Li Han, Huang Jianping, Lian Xinbo, Zhao Yingjie, Yan Wei, Zhang Li, Li Licheng
Collaborative Innovation Center for Western Ecological Safety, College of Atmospheric Sciences, Lanzhou University, Lanzhou, 730000, China.
College of Atmospheric Sciences, Lanzhou University, Lanzhou, 730000, China.
Infect Dis Model. 2023 Oct 5;8(4):1108-1116. doi: 10.1016/j.idm.2023.10.001. eCollection 2023 Dec.
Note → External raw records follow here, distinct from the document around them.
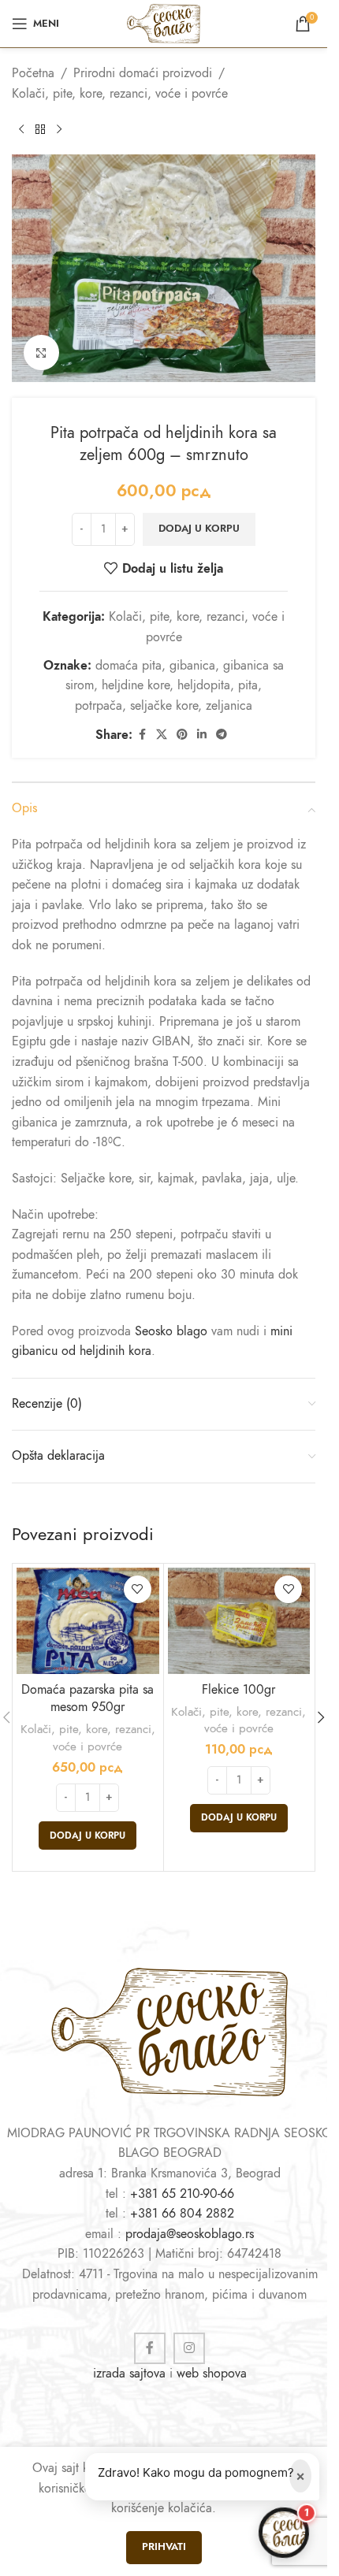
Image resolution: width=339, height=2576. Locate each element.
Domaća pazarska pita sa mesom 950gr (87, 1698)
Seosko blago (171, 1331)
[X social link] (161, 735)
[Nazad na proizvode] (40, 129)
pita (248, 685)
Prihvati (164, 2547)
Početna (33, 73)
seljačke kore (164, 706)
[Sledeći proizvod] (59, 129)
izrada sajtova (129, 2373)
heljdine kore (136, 685)
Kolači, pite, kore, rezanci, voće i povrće (120, 93)
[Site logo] (163, 23)
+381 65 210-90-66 (182, 2194)
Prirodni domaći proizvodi (142, 73)
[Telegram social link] (221, 735)
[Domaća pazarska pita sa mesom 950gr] (88, 1621)
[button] (87, 1835)
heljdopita (203, 685)
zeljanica (229, 706)
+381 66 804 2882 (182, 2213)
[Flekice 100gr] (239, 1621)
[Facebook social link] (141, 735)
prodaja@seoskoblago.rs (189, 2234)
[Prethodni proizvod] (21, 129)
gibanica (192, 665)
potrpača (98, 706)
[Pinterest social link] (182, 735)
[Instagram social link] (189, 2348)
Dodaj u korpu (199, 529)
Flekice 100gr (238, 1689)
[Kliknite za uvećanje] (41, 352)
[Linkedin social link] (201, 735)
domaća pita (128, 665)
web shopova (212, 2373)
COVID-19 has posed formidable challenges as a significant global health crisis. Its complexity stems from factors like viral contagiousness, population density, social behaviors, governmental regulations, and environmental conditions, with interpersonal interactions and large-scale activities being particularly pivotal. To unravel these complexities, we used a modified SEIR epidemiological model to simulate various outbreak scenarios during the holiday season, incorporating both inter-regional and intra-regional human mobility effects into the parameterization scheme. In addition, evaluation metrics were used to evaluate the accuracy of the model simulation by comparing the congruence between simulated results and recorded confirmed cases. The findings suggested that intra-city mobility led to an average surge of 57.35% in confirmed cases of China, while inter-city mobility contributed to an average increase of 15.18%. In the simulation for Tianjin, China, a one-week delay in human mobility attenuated the peak number of cases by 34.47% and postponed the peak time by 6 days. The simulation for the United States revealed that human mobility played a more pronounced part in the outbreak, with a notable disparity in peak cases when mobility was considered. This study highlights that while inter-regional mobility acted as a trigger for the epidemic spread, the diffusion effect of intra-regional mobility was primarily responsible for the outbreak. We have a better understanding on how human mobility and infectious disease epidemics interact, and provide empirical evidence that could contribute to disease prevention and control measures.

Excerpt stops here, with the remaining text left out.